Collinsville group covers costs for PTSD service dogs

Illinois group "Got Your Six" provides support dogs to veterans and first responders

Megan Lynch
March 22, 2019 - 8:45 am

MARYVILLE, Ill. (KMOX) - Research has shown that support dogs can speed up recovery from PTSD.  Yet the cost of purchasing a service animal can be out of reach for many veterans.  KMOX News discovered one local group that provides support dogs at no charge.

Nicole Lanahan sits on a chair and pretends to sob.  "Recon," a German Shepherd rescue demonstrates one of the techniques used to help alert and calm someone suffering from PTSD.  He climbs on her lap and nudges her face.

Lanahan is founder and executive director of Got Your Six Support Dogs - military jargon for "got your back." A professional dog trainer for nearly 20 years, she started getting calls from veterans desperate for help, but unable to afford a fully-trained animal. It was one phone call in particular that moved her. 

"And they just started crying on the phone and they told me, 'look I can't afford $20,000, I can't leave my house, I can't do anything, my life is this shadow of what it was' and they just started sobbing and they're like, 'I just don't understand why you can't help me!'" Lanahan says.

She launched Got Your Six the next day from her own savings.  The group is now funded through donations and grants.

"All of our dogs are in training for over 300 hours. 50 of those are public access," Lanahan says. "They have specialty training. They are trained to alert to anxiety, interrupt nightmares, retrieve items, remind the recipient when it's time to take medication."

We met at the group's training facility in Maryville, Illinois -- a room ringed with chairs, dogbeds, medical equipment, even a platform with rows of airline seats that were donated by Southwest Airlines. 

"The airline regulation is the dog has to fit underneath the seat in front them.  So we teach them to get that behind back in that bottom carry-on space," Lanahan says Southwest has even donated training flights. 

The dogs train for 18 months before they meet their veteran.  The veterans spend two weeks at the facility before they take them home. 

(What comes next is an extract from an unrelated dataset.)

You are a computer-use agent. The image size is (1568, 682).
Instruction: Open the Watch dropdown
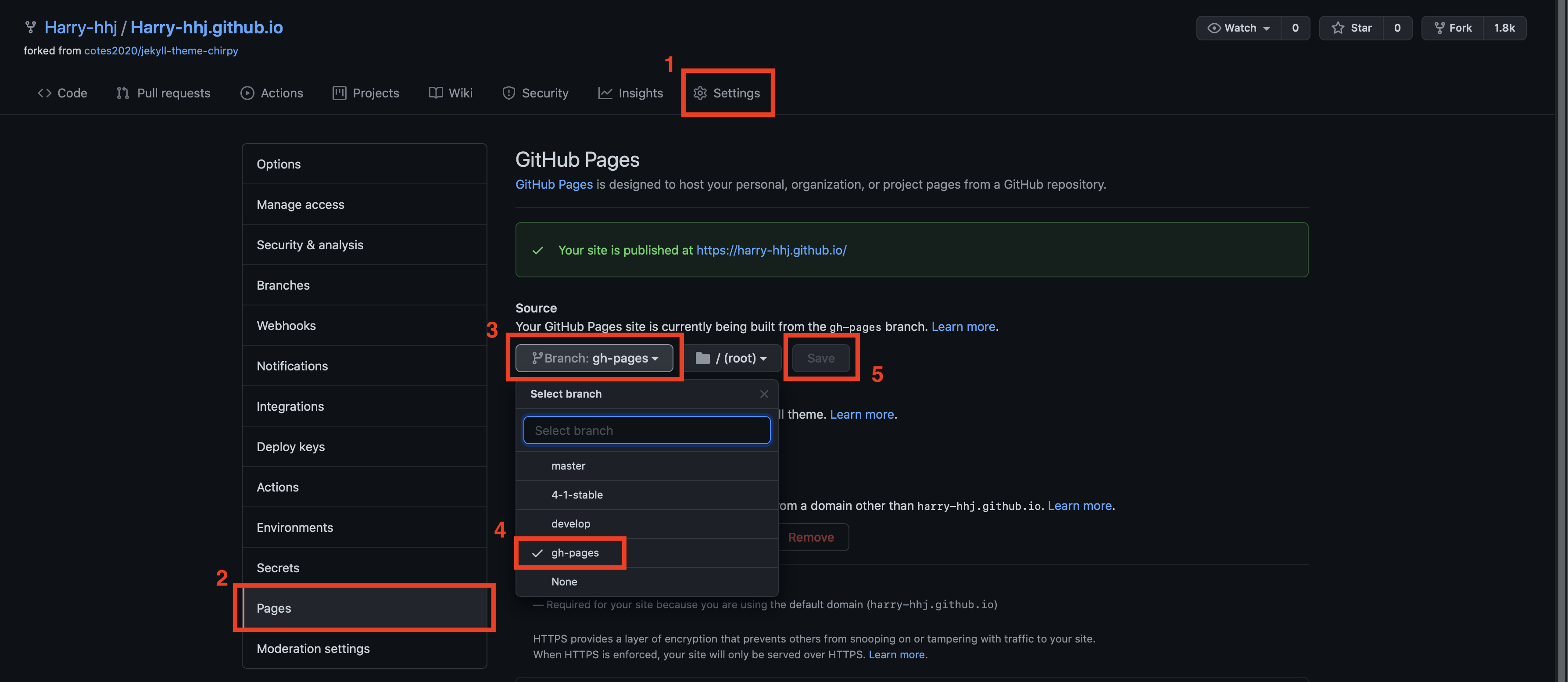pos(1239,28)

"I think what never fails to stun me or surprise me is how the dogs know, almost instantly, that this person is now their person," Lanahan says.

The main requirement for veterans or first responders who apply for a dog - they must be willing to continue therapy.  The goal is that the animal will ultimmately assist them in recovery nand someday retire to just be their pet.  

"We hope that this will be the last service dog you ever need," says Lanahan.